_Objetivo del ejercicio_. Copia sin cambios las líneas del listado que van desde la que contiene "How do I perform: Reply to sabitu's tweet?" hasta la que contiene "Click the 管理設定", ambas incluidas.

+ + + + +

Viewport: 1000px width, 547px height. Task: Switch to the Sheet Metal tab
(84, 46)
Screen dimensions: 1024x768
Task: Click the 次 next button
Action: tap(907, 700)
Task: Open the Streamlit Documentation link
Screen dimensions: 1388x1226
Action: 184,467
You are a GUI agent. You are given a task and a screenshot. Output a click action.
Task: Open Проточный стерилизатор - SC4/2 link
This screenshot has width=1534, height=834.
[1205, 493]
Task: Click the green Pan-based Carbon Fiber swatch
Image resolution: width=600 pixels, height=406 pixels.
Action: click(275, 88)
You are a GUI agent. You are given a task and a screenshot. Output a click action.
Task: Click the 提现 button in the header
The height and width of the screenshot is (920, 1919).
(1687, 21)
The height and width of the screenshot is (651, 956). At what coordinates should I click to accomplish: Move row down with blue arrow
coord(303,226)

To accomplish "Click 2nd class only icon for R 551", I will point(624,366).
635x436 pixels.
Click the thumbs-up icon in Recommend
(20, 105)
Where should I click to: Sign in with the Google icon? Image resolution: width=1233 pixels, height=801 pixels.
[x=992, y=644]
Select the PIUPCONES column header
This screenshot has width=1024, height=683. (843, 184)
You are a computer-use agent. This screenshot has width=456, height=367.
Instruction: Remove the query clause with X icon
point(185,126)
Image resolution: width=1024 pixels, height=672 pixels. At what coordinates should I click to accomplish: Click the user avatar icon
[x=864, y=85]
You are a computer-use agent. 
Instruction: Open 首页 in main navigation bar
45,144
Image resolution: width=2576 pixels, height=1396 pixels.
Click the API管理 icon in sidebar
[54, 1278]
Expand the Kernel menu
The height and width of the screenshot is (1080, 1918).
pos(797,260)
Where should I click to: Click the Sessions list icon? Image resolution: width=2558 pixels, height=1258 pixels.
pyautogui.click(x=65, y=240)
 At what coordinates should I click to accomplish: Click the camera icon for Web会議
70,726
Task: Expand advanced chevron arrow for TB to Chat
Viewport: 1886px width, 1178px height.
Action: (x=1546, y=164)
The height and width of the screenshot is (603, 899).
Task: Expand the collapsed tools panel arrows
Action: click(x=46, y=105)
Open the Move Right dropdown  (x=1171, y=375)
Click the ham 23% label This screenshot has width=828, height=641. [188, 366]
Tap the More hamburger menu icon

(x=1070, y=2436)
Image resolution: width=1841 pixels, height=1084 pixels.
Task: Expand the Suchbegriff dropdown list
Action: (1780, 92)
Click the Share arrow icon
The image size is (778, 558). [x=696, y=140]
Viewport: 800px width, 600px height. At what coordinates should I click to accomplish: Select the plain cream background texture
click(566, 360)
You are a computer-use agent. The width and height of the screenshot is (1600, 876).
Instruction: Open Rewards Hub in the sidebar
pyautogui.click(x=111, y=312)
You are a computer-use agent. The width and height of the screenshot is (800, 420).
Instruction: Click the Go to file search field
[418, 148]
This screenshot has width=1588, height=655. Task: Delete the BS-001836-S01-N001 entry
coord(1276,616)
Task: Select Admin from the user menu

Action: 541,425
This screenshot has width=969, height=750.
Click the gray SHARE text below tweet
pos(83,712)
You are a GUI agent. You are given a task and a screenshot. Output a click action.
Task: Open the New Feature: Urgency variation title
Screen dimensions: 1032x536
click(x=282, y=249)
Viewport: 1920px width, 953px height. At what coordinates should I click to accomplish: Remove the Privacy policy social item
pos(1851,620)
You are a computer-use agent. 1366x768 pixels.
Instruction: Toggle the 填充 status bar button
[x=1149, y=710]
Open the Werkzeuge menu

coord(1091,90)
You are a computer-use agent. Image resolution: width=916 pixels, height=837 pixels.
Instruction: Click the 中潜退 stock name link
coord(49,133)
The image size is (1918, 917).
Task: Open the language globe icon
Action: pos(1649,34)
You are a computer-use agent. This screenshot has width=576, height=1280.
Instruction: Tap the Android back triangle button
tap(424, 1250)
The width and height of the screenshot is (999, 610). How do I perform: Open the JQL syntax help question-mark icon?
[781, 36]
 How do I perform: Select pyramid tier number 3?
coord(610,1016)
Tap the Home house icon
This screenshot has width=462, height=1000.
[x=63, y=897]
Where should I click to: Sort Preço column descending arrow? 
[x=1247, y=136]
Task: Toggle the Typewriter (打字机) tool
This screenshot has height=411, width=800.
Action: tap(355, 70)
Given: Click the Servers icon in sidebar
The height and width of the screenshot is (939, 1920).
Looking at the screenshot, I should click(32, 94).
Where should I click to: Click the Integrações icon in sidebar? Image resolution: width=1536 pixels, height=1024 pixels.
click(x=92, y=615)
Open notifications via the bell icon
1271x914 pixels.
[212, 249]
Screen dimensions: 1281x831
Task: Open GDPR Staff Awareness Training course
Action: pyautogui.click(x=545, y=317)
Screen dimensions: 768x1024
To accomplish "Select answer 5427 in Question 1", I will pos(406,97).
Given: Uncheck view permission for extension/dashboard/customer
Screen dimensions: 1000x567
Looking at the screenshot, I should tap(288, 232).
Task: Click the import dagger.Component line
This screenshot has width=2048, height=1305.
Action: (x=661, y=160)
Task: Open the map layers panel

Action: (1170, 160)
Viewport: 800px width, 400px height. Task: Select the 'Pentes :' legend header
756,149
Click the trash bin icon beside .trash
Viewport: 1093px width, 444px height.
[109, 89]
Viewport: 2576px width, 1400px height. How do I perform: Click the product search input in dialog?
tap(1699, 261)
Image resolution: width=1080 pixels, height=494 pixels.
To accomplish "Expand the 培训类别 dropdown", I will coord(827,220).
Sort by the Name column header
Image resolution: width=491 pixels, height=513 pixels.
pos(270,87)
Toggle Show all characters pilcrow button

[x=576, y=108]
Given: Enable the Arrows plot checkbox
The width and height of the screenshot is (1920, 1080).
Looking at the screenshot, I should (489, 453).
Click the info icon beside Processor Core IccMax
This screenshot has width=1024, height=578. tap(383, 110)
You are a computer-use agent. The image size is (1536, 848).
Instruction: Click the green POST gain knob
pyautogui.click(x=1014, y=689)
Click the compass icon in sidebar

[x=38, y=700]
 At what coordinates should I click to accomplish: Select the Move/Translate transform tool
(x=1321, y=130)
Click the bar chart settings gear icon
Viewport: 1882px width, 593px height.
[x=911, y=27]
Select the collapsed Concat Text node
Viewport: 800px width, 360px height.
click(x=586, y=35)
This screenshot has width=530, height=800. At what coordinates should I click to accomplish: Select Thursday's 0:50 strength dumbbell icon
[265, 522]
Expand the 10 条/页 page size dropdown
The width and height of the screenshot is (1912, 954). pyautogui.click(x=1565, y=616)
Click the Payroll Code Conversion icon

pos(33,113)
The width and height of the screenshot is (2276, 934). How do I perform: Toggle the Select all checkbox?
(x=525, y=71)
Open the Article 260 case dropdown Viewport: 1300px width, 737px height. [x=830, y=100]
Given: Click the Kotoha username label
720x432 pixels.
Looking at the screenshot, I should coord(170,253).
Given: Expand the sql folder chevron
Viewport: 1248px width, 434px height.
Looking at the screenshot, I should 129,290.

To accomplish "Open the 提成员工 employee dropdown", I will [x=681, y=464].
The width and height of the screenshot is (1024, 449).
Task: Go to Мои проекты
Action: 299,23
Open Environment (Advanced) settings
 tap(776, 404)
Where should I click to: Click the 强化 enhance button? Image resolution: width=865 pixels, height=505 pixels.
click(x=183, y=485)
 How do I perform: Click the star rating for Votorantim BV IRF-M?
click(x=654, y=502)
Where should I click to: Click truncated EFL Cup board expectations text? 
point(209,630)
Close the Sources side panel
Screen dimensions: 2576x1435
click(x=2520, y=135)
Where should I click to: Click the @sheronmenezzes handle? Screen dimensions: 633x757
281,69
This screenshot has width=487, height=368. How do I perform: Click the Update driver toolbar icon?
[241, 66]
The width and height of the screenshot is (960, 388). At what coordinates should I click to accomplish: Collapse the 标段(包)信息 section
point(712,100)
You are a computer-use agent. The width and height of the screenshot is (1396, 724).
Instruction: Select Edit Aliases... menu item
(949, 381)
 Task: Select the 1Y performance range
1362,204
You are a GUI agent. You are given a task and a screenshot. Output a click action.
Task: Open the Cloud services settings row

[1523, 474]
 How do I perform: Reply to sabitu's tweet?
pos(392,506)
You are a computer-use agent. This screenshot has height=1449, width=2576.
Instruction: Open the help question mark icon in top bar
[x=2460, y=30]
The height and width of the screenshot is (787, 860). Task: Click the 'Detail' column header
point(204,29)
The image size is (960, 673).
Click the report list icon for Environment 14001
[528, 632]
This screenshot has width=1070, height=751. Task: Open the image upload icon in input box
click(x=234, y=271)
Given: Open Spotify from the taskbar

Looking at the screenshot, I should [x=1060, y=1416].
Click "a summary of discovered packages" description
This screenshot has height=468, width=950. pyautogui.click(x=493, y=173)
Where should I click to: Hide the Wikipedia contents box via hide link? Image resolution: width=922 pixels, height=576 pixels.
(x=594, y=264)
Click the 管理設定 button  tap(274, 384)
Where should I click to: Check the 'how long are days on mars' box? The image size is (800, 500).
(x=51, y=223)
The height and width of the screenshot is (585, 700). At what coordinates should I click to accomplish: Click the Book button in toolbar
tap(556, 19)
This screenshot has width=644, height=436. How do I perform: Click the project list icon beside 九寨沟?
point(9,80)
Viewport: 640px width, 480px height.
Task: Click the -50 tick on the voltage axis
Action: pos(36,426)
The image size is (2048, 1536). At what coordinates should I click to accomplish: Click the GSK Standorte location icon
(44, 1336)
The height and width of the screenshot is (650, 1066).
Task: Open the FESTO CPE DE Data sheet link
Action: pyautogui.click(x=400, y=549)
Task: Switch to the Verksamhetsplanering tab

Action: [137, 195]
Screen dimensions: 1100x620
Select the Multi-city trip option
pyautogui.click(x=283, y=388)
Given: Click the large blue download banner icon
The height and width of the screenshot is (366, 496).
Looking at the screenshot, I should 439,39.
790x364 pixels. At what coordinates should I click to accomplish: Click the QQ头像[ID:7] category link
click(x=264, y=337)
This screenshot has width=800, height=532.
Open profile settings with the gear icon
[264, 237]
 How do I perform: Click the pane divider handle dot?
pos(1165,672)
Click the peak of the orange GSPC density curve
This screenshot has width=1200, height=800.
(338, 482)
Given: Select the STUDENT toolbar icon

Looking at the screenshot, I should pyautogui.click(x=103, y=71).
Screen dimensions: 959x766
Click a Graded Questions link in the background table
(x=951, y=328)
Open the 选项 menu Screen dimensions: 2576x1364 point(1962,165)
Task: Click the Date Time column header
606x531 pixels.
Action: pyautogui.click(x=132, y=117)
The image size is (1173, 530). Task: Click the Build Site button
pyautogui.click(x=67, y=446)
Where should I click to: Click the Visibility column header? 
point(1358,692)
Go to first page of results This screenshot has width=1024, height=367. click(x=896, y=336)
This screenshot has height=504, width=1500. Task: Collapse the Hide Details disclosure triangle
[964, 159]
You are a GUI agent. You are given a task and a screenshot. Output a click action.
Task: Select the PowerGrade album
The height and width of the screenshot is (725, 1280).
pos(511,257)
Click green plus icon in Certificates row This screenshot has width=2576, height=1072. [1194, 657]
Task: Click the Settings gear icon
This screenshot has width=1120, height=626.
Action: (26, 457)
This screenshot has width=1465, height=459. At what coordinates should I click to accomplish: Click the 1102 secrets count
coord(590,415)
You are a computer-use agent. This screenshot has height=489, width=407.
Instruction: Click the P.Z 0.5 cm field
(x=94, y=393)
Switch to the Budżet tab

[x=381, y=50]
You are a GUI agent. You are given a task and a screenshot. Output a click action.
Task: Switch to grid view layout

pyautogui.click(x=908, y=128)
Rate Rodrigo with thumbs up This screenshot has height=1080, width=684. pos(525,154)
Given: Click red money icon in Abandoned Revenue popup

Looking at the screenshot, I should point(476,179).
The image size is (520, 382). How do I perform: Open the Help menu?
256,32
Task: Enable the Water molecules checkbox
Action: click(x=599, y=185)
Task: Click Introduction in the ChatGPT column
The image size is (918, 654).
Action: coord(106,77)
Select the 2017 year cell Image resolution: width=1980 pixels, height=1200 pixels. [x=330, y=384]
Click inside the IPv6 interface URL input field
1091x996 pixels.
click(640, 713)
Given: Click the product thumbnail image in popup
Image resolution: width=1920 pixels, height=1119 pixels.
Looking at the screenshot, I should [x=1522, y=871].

+ + + + +

_Respuesta al ejercicio_.
 How do I perform: Reply to sabitu's tweet?
pos(392,506)
You are a computer-use agent. This screenshot has height=1449, width=2576.
Instruction: Open the help question mark icon in top bar
[x=2460, y=30]
The height and width of the screenshot is (787, 860). Task: Click the 'Detail' column header
point(204,29)
The image size is (960, 673).
Click the report list icon for Environment 14001
[528, 632]
This screenshot has width=1070, height=751. Task: Open the image upload icon in input box
click(x=234, y=271)
Given: Open Spotify from the taskbar

Looking at the screenshot, I should [x=1060, y=1416].
Click "a summary of discovered packages" description
This screenshot has height=468, width=950. pyautogui.click(x=493, y=173)
Where should I click to: Hide the Wikipedia contents box via hide link? Image resolution: width=922 pixels, height=576 pixels.
(x=594, y=264)
Click the 管理設定 button  tap(274, 384)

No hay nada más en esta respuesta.